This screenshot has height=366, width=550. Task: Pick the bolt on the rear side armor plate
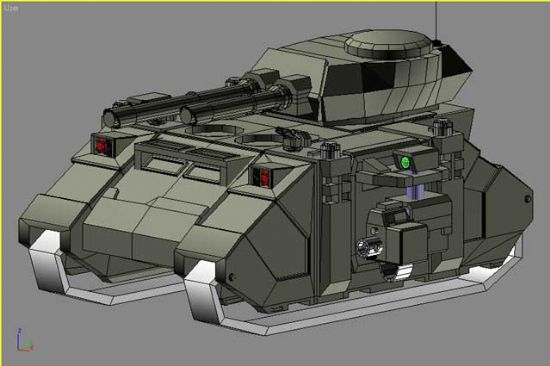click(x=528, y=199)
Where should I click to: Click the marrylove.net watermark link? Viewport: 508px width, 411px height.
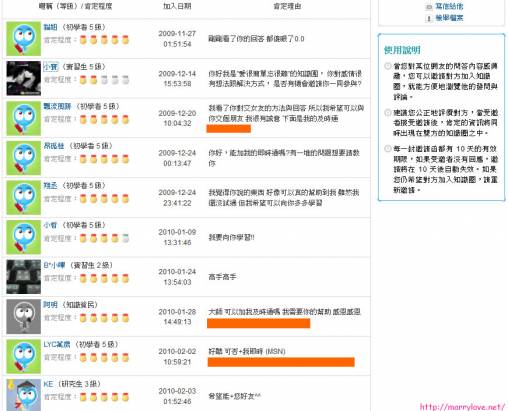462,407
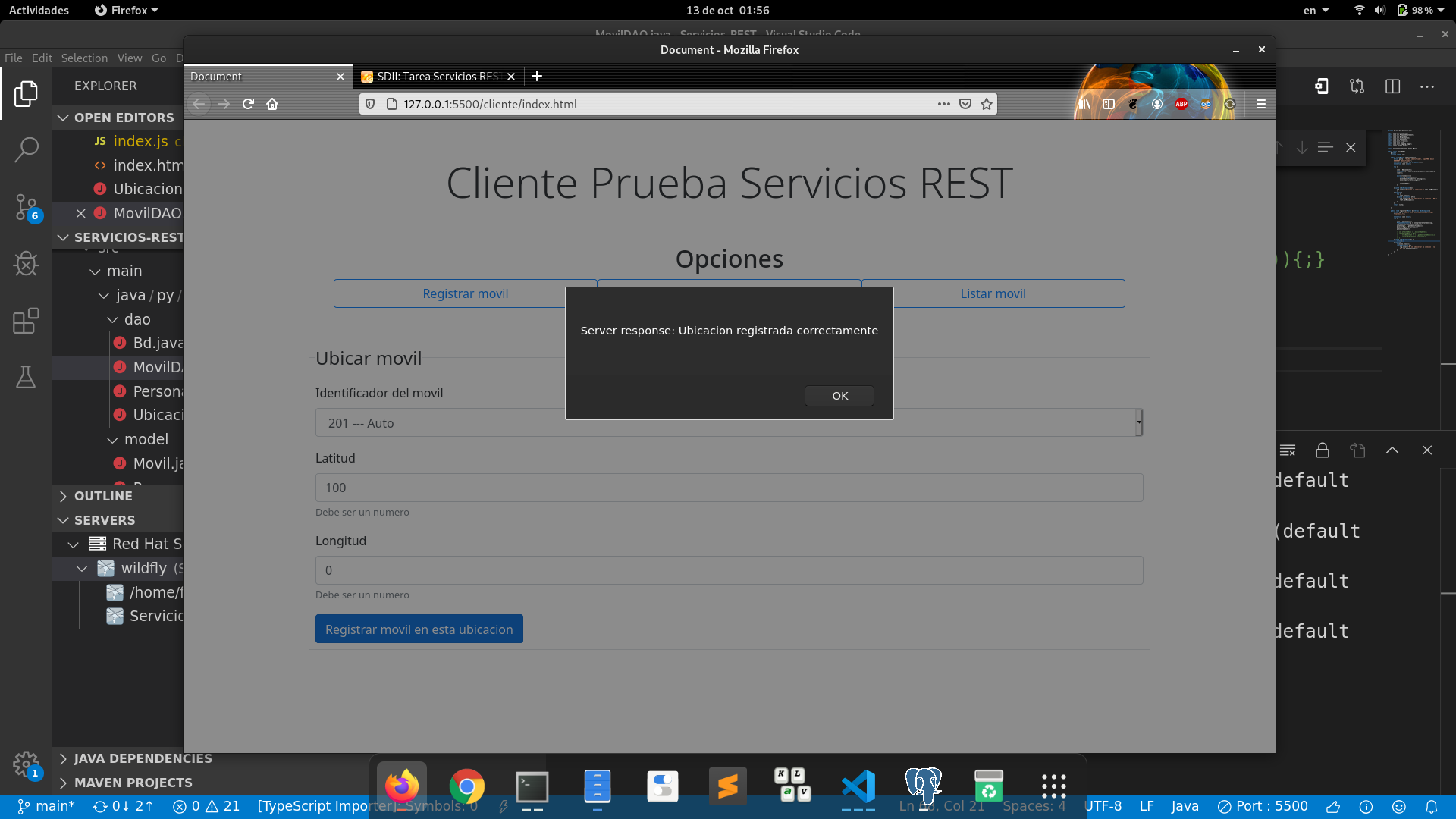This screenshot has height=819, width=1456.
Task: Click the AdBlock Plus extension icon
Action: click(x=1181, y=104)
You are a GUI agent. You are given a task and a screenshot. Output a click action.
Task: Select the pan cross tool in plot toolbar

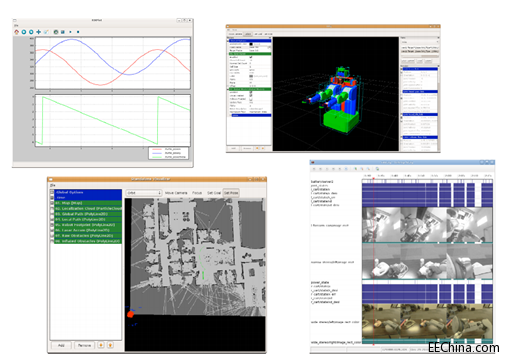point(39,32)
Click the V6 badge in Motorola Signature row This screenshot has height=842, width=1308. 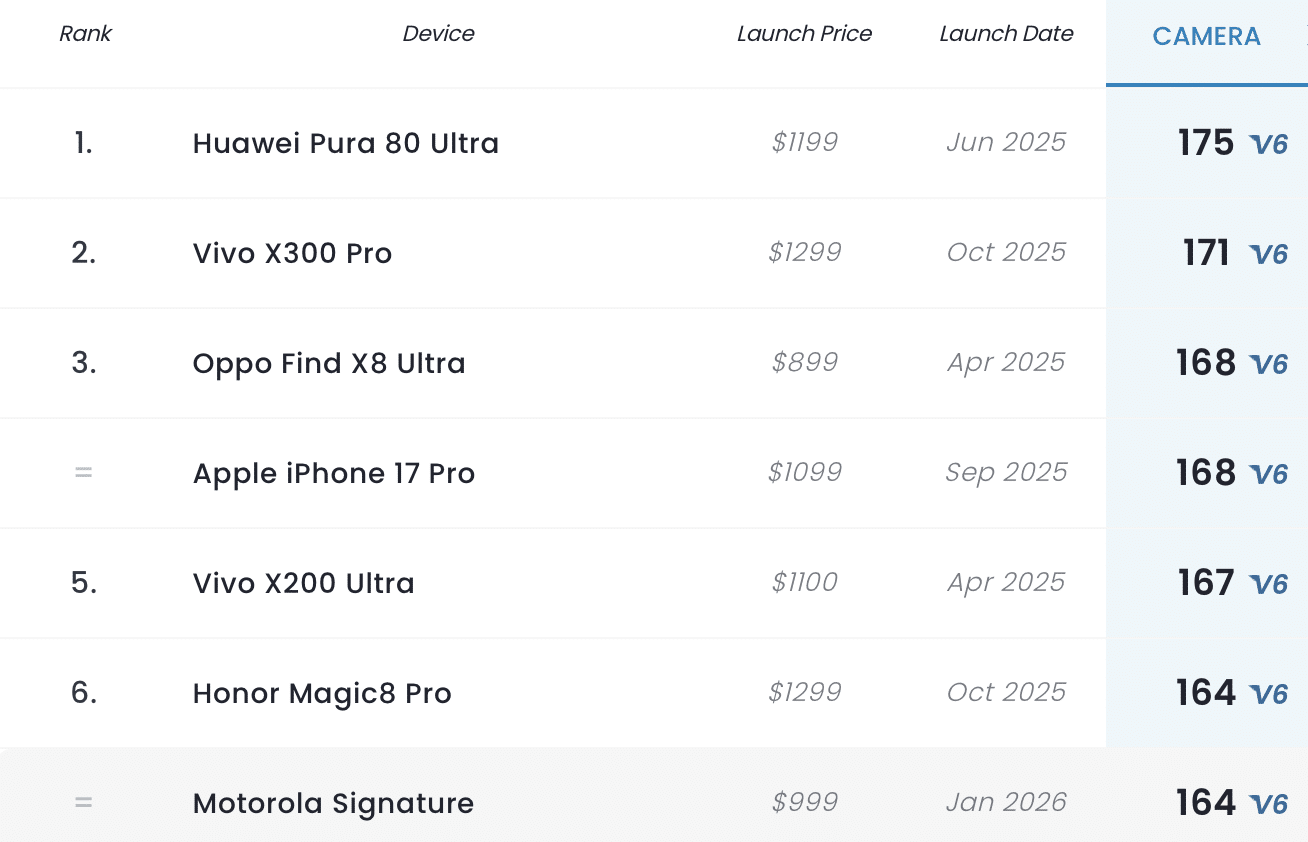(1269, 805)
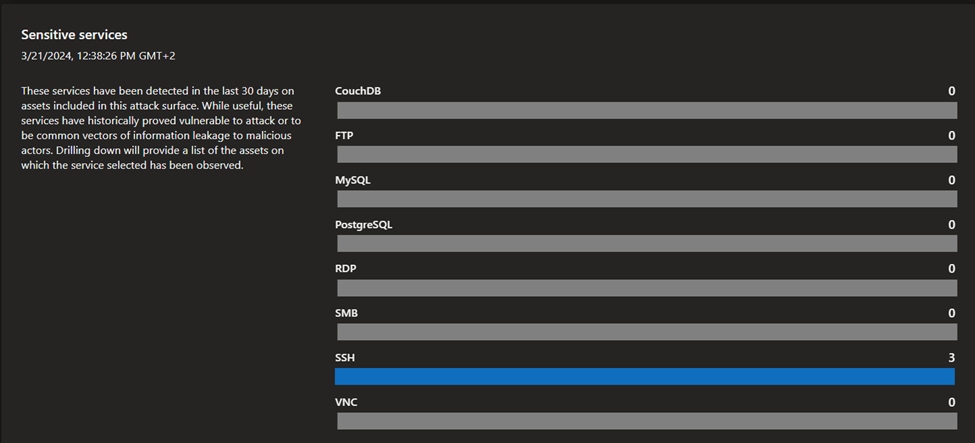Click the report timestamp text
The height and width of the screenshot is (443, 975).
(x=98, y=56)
━━━
Stated exercise >>
Reproduce the entries above verbatim, starting at the line that contains "Where should I" and ending at the line that contains "Action: click(x=1181, y=104)", with both of those lines included. Omit the pictures from your reproduction.

Finished answer >>
Where should I click to: Click the marrylove.net watermark link? Viewport: 508px width, 411px height.
462,407
This screenshot has height=819, width=1456.
Task: Click the AdBlock Plus extension icon
Action: click(x=1181, y=104)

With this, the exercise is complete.